Vulgairement dans son application actuelle, le matérialisme est entendu dans le sens de  jouissance des biens matériels, des  valeurs monétaires et des plaisirs matériels, dans une attitude d'infantilisation généralisée, renvoyant et enfermant toute spéculation dans le domaine matériel. Possession et accumulation de biens à la mode sont la caractéristique des  personnes "matérialistes". Dans l’art, le matérialisme évite de donner aux choses, une représentation idéale...

 Le "matérialisme culturel" aboutit à une déstructuration de la société et à la suppression de toute transcendance pour déboucher sur la seule production et consommation et à son seul système de communication, comme "élément de culture" ou plutôt " d'économie culturelle". Pour des raisons d’efficacité et de rentabilité, il s'attaque alors aux différences  du masculin et du féminin, en niant ou en  minimisant toutes  leurs caractéristiques  physiques,  psychiques et sexuelles , pour finalement détruire le patriarcat en le traitant comme un autre élément culturel. D’une façon générale, en s'attachant à la seule réalité palpable, il renvoie effectivement de façon irréductible à la mère, rendant suspect et à vérifier tout discours du père. En s'attachant à la seule réalité matérielle, il porte une emphase sur le désir et sa satisfaction, dans une mère non dépassée, un désir non sublimé au nom d'une réalité matérielle non dé passable, engendrant une  infantilisant de  toute la société et ainsi une consécration de la  consommation dans sa matérialité, retour et renvoi non visible à la fusion avec la mère. C’est la fin de l’histoire, de la littérature, de la culture, de l’art, au profit de l’organisation matérielle, dans une société qui se rapproche de la ruche et où les seuls enjeux seront l’organisation et la production du  « miel » et le renouvellement des ouvrières, avec dans ce modèle éthologique, une domination évidente et totale du principe féminin dans la reine, et où le rôle de l’homme  est réduit, à celui de géniteur, mais aussi, en quelque sorte, de parasite inutile! A noter que l’essaim autour de la reine est un magnifique exemple éthologique de tentative de fusion avec la mère.

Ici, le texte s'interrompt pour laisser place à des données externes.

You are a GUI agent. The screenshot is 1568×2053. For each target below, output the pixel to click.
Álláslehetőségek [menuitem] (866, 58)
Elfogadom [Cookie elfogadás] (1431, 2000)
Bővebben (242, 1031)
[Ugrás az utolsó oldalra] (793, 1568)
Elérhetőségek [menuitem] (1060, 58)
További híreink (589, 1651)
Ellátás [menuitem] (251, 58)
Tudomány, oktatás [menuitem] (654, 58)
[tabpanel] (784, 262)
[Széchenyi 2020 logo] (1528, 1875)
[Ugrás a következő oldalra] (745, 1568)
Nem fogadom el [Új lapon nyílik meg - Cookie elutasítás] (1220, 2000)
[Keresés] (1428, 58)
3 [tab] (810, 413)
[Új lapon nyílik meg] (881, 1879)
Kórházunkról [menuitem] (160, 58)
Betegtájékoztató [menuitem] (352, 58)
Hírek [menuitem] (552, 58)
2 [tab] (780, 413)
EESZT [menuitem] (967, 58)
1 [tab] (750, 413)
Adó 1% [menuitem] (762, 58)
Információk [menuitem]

La constatation, c’est qu’il n’est laissé actuellement, aucune alternative ou porte de sortie, en raison de l’absence totale de visibilité, la panne d’idéologie, et une descente vertgineuse dans le miroir de la matière. Effectivement, à ce stade de la consommation,  de la production mais surtout du capitalisme, l’éducation n’est plus  possible, rendant la transmission culturelle elle-aussi impossible ! Education étymologiquement voulant dire » conduire hors de »… La formation et le formatage sont de mises comme dans la ruche ! Il ne s’agit plus d’orienter le savoir et de le guider, ce qui fut un puissant moteur de civilisation, mais de produire, de gérer et de contrôler. Avec le matérialisme comme idéologie par définition non dé passable, le principe féminin s’imposera et dominera, comme élément déterminant de l’organisation sociale, comme chez les abeilles !

 

 

Annexe 1 : Une société bien organisée…

Les faux bourdons appelés abeillauds sont des abeilles mâles. Plusieurs centaines de mâles sont présents dans le nid d’avril à septembre, condamnés à rester inactifs. Ils passent pour paresseux car ils sont incapables de se nourrir eux-mêmes. Ils sont gavés par les ouvrières. De plus ils ne protègent même pas la colonie puisqu’ils ne savent pas piquer, leur seul rôle est de féconder la reine. Une dizaine seulement y parviendront et en mourront comme c’est souvent le cas chez les insectes, bien organisés... Tous les faux bourdons qui n’ont pu s’accoupler sont expulsés du nid et mourront de faim ou de froid…

 

Annexe 2 : Nés de spermatozoïdes inconnus!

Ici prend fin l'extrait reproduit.